Born June 11, 1947 in Brisbane, Australia, Paul Jackson, the only son of his parents, joined the Society of Jesus in 1956 and reached India as a member of the Hazaribag Jesuit Province in 1961 at a time when northern India was still suffering from the aftershocks of the communal riots of 1947 that divided British India into the two independent nations of Hindu-majority India and Muslim-majority Pakistan.

Soon after Jackson landed in India, he was stunned when a fellow Jesuit became a victim of that hostility within the tribal region where he was supposed to work. During the Holy Week on Tuesday 24 March 1964, Jesuit Father Herman Rasschaert from Belgium was slaughtered along with hundreds of others who had taken refuge in a mosque at Gerda, Kutungia, in today’s Jharkhand state.

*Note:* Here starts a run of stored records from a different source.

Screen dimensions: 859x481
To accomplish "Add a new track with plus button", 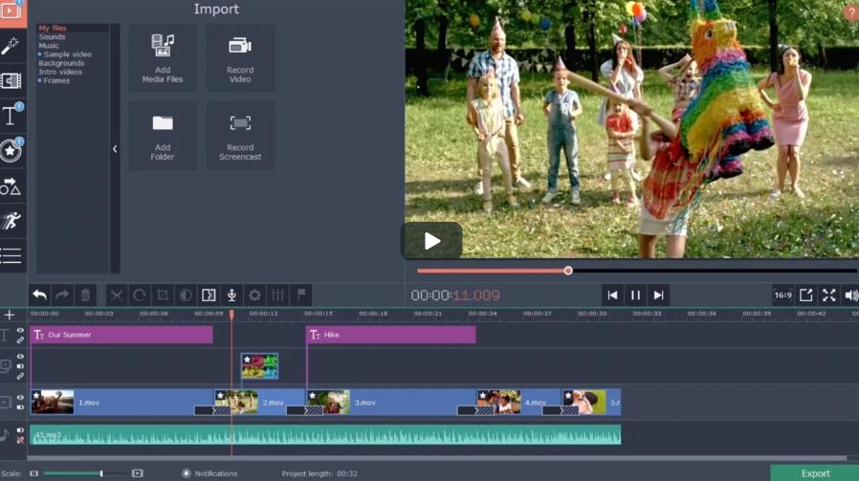I will [x=10, y=315].
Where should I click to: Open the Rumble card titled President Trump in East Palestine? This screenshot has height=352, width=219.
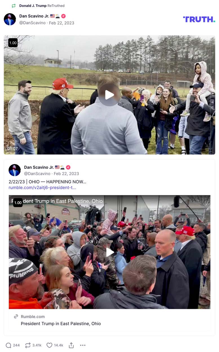(109, 320)
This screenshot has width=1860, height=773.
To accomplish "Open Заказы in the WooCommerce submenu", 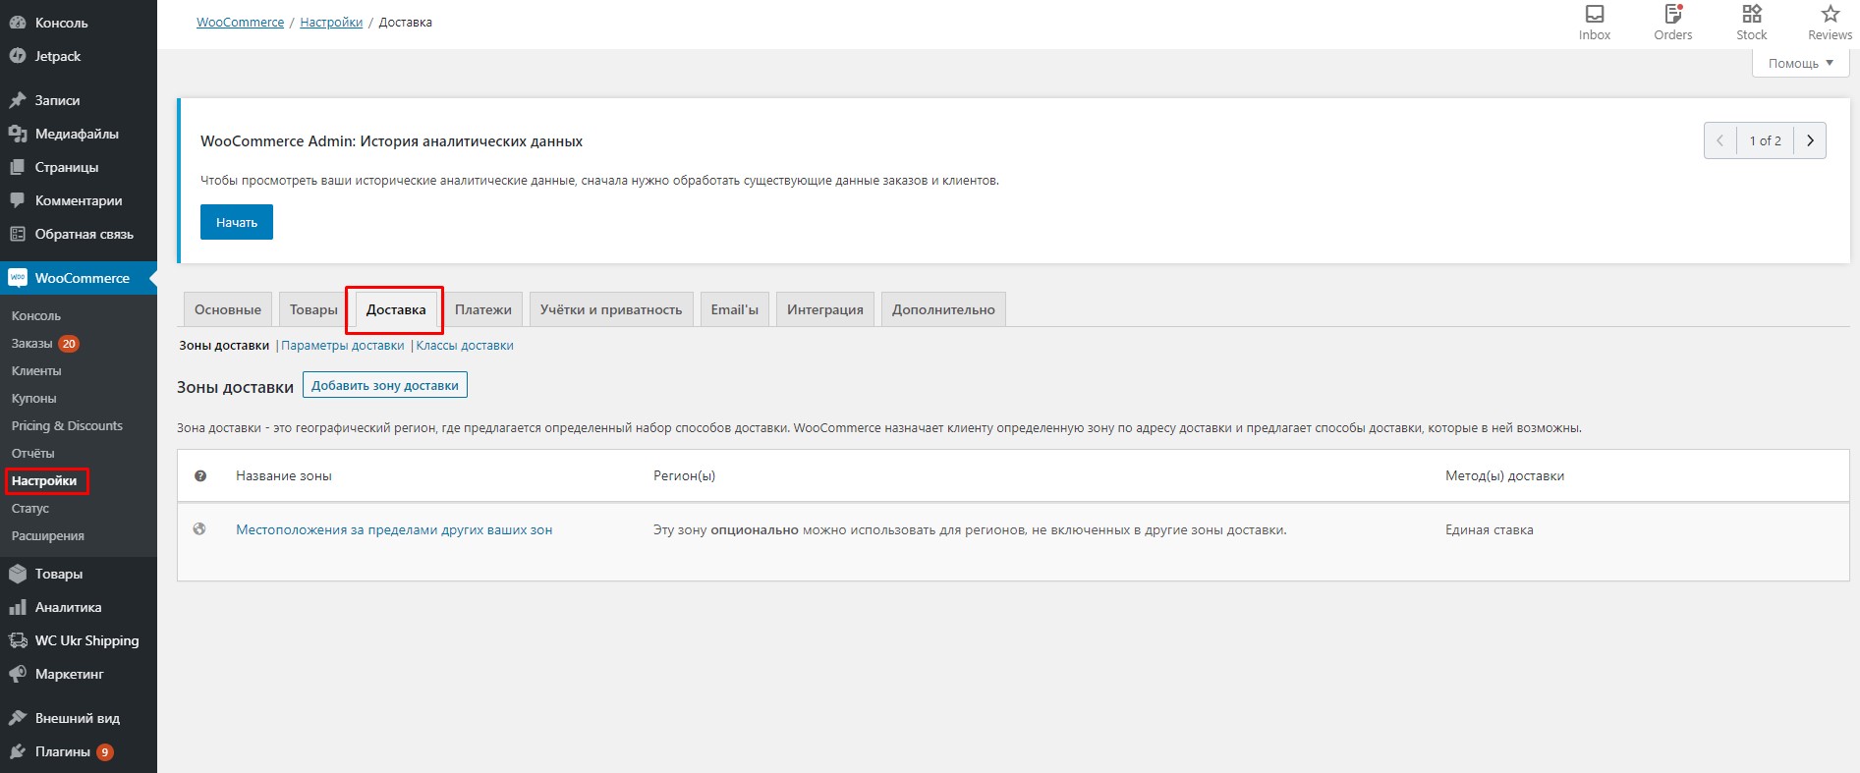I will click(32, 344).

Rasshaert’s only crime was that he tried to save hapless people who took refuge in the mosque. Indeed, when this writer visited the area, local tribal people showed a well where dead bodies had been dumped at the time. This made the mission territory in which Jackson worked very much akin to a description by E.M. Forster in A Passage To India: “The two flames approach and strive to unite, but cannot, because one of them breathes air, the other stone.

It soon became Jackson’s mission to unite these two opposing flames through the insightful light that emanated from the Sufi mystic Shrafuddin Maneri of Bihar. He may well have taken to heart what Maneri said: “All the religions are true at their root but their blind followers introduce extraneous matters.”

To expose these blind followers, first of all he decided to work among the largest religious minority of India when “narrow domestic walls” were coming up against them everywhere. In Jackson’s own words: “One of the most pivotal moments in my life is when I said to myself, 'let me try to do something for the Muslims.'”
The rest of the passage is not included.